Data supplied below:

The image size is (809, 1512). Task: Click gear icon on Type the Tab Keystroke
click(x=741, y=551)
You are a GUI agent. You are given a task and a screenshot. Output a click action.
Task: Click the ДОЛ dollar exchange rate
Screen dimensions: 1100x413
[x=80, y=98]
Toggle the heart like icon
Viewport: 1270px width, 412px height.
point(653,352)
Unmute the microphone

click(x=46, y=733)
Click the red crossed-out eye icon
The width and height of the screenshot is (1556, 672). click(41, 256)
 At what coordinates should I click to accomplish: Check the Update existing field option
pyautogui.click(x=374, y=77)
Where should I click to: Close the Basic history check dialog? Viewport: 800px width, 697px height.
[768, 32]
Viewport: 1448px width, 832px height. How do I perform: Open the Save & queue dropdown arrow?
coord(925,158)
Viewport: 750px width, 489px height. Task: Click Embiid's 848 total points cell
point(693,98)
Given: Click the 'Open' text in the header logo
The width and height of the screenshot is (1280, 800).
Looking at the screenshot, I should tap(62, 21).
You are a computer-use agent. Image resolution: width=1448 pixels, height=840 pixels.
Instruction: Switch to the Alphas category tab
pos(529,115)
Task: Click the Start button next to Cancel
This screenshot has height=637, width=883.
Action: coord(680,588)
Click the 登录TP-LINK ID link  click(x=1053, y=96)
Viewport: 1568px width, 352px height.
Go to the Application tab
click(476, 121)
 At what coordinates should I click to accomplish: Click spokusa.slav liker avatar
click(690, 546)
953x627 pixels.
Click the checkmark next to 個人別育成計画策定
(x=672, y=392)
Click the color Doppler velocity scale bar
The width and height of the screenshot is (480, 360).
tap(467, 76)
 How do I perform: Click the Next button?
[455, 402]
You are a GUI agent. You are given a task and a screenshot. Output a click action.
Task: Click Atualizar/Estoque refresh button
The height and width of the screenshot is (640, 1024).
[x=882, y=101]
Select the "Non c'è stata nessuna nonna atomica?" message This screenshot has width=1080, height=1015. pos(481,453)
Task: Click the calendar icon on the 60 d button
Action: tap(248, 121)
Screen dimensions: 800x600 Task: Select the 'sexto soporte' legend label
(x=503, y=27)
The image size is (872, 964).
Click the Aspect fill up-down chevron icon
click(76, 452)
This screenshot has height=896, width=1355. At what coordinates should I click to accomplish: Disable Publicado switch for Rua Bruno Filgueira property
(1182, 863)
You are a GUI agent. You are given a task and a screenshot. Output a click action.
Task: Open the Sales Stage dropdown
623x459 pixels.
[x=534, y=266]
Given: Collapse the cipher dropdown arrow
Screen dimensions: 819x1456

End of Data supplied.

§ What to do:
Repeat the entries exactly as they appear.

§ Solved exercise:
The image size is (809, 1512). Task: Click gear icon on Type the Tab Keystroke
click(x=741, y=551)
You are a GUI agent. You are given a task and a screenshot. Output a click action.
Task: Click the ДОЛ dollar exchange rate
Screen dimensions: 1100x413
[x=80, y=98]
Toggle the heart like icon
Viewport: 1270px width, 412px height.
point(653,352)
Unmute the microphone

click(x=46, y=733)
Click the red crossed-out eye icon
The width and height of the screenshot is (1556, 672). click(41, 256)
 At what coordinates should I click to accomplish: Check the Update existing field option
pyautogui.click(x=374, y=77)
Where should I click to: Close the Basic history check dialog? Viewport: 800px width, 697px height.
[768, 32]
Viewport: 1448px width, 832px height. How do I perform: Open the Save & queue dropdown arrow?
coord(925,158)
Viewport: 750px width, 489px height. Task: Click Embiid's 848 total points cell
point(693,98)
Given: Click the 'Open' text in the header logo
The width and height of the screenshot is (1280, 800).
Looking at the screenshot, I should tap(62, 21).
You are a computer-use agent. Image resolution: width=1448 pixels, height=840 pixels.
Instruction: Switch to the Alphas category tab
pos(529,115)
Task: Click the Start button next to Cancel
This screenshot has height=637, width=883.
Action: coord(680,588)
Click the 登录TP-LINK ID link  click(x=1053, y=96)
Viewport: 1568px width, 352px height.
Go to the Application tab
click(476, 121)
 At what coordinates should I click to accomplish: Click spokusa.slav liker avatar
click(690, 546)
953x627 pixels.
Click the checkmark next to 個人別育成計画策定
(x=672, y=392)
Click the color Doppler velocity scale bar
The width and height of the screenshot is (480, 360).
tap(467, 76)
 How do I perform: Click the Next button?
[455, 402]
You are a GUI agent. You are given a task and a screenshot. Output a click action.
Task: Click Atualizar/Estoque refresh button
The height and width of the screenshot is (640, 1024).
[x=882, y=101]
Select the "Non c'è stata nessuna nonna atomica?" message This screenshot has width=1080, height=1015. pos(481,453)
Task: Click the calendar icon on the 60 d button
Action: tap(248, 121)
Screen dimensions: 800x600 Task: Select the 'sexto soporte' legend label
(x=503, y=27)
The image size is (872, 964).
Click the Aspect fill up-down chevron icon
click(76, 452)
This screenshot has height=896, width=1355. At what coordinates should I click to accomplish: Disable Publicado switch for Rua Bruno Filgueira property
(1182, 863)
You are a GUI agent. You are given a task and a screenshot. Output a click action.
Task: Open the Sales Stage dropdown
623x459 pixels.
[x=534, y=266]
Given: Collapse the cipher dropdown arrow
Screen dimensions: 819x1456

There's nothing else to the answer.